The challenge is designed to promote a unified approach to behavior modeling. Many modern enterprises rely on machine learning and predictive analytics for improved business decisions. Common predictive tasks in such organizations include recommendation, propensity prediction, churn prediction, user lifetime value prediction, and many others. A central piece of information that is used for these predictive tasks are logs of past behavior of users e.g., what they bought, what they added to their shopping cart, which pages they visited. Rather than treating these tasks as separate problems, we propose a unified modeling approach.

To achieve this, we introduce the concept of Universal Behavioral Profiles—user representations that encode essential aspects of each individual’s past interactions. These profiles are designed to be universally applicable across multiple predictive tasks, such as churn prediction and product recommendations. By developing representations that capture fundamental patterns in user behavior, we enable models to generalize effectively across different applications.

Challenge Task^top

The objective of this challenge is to develop Universal Behavioral Profiles based on the provided data, which includes various types of events such as product buy, add to cart, remove from cart, page visit, and search query. These user representations will be evaluated based on their ability to generalize across a range of predictive tasks. The task of the challenge participants is to submit user representations, which will serve as inputs to a simple neural network architecture. Based on the submitted representations, models will be trained on several tasks, including some that are disclosed to participants, called "open tasks," as well as additional hidden tasks. The final performance score will aggregate results from all tasks. We iterate model training and evaluation automatically upon submission, the task of the participants is to submit universal user representations.

Open Tasks:

Churn Prediction: Using the submitted user representations, the model will predict whether an active user (defined as one with at least one product-buy event) will churn, i.e., make no purchases within the next 14 days.
Product Propensity: Using the submitted user representations, the model will predict products which a user is most likely to purchase within the next 14 days, from a predefined subset of items.
Category Propensity: Using the submitted user representations, the model will predict the categories in which a user is most likely to make a purchase within the next 14 days, from a predefined subset of categories.

Hidden Tasks:

In addition to the open tasks, the challenge includes hidden tasks, which remain undisclosed during the competition. The purpose of these tasks is to ensure that submitted Universal Behavioral Profiles are capable of generalization rather than being fine-tuned for specific known objectives. Similar to the open tasks, the hidden tasks focus on predicting user behavior based on the submitted representations, but they introduce new contexts that participants are not explicitly optimizing for. After the competition concludes, the hidden tasks will be disclosed along with the corresponding code, allowing participants to replicate results.

Evaluation^top

The primary metric by which we measure model performance is AUROC. Additionally, the performance of category propensity and product propensity models is evaluated based on the novelty and diversity of the results. In these cases, the task’s score is derived as a weighted sum of all metrics, specifically 0.8 × AUROC + 0.1 × Novelty + 0.1 × Diversity.

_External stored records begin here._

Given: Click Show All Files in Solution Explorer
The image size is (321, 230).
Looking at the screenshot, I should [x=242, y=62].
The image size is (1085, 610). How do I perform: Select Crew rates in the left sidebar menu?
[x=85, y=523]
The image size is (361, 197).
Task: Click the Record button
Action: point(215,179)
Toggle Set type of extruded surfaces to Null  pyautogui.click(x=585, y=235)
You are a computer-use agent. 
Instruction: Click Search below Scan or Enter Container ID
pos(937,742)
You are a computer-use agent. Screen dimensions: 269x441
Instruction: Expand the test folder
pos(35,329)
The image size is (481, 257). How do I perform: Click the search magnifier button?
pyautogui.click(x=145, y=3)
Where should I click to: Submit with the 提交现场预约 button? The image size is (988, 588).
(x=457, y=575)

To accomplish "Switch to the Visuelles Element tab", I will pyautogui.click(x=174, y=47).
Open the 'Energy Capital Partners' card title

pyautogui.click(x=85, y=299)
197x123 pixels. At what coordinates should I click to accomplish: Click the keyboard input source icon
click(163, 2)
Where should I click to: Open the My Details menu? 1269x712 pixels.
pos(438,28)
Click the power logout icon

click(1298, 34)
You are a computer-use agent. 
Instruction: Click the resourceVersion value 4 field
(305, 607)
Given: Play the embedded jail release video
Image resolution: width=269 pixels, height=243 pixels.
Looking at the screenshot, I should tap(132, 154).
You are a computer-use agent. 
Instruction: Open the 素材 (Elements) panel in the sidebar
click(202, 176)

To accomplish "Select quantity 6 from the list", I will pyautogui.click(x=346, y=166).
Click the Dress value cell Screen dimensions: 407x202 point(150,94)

For each task, a leaderboard is created based on the respective task scores. The final score, which evaluates the overall quality of user representations and their ability to generalize, is determined by aggregating ranks from all per-task leaderboards using Borda count method. In this approach, each model's rank in a task leaderboard is converted into points, where a model ranked k-th among N participants receives (N - k) points. The final ranking is based on the total points accumulated across all tasks, ensuring that models performing well consistently across multiple tasks achieve a higher overall score.

DataSet^top

The challenge organizers will publish an anonymized dataset containing real-world user interaction logs. All recorded interactions can be utilized to create Universal Behavioral Profiles; however, participants will be required to submit behavioral profiles only for a subset of users, which will be used for model training and evaluation.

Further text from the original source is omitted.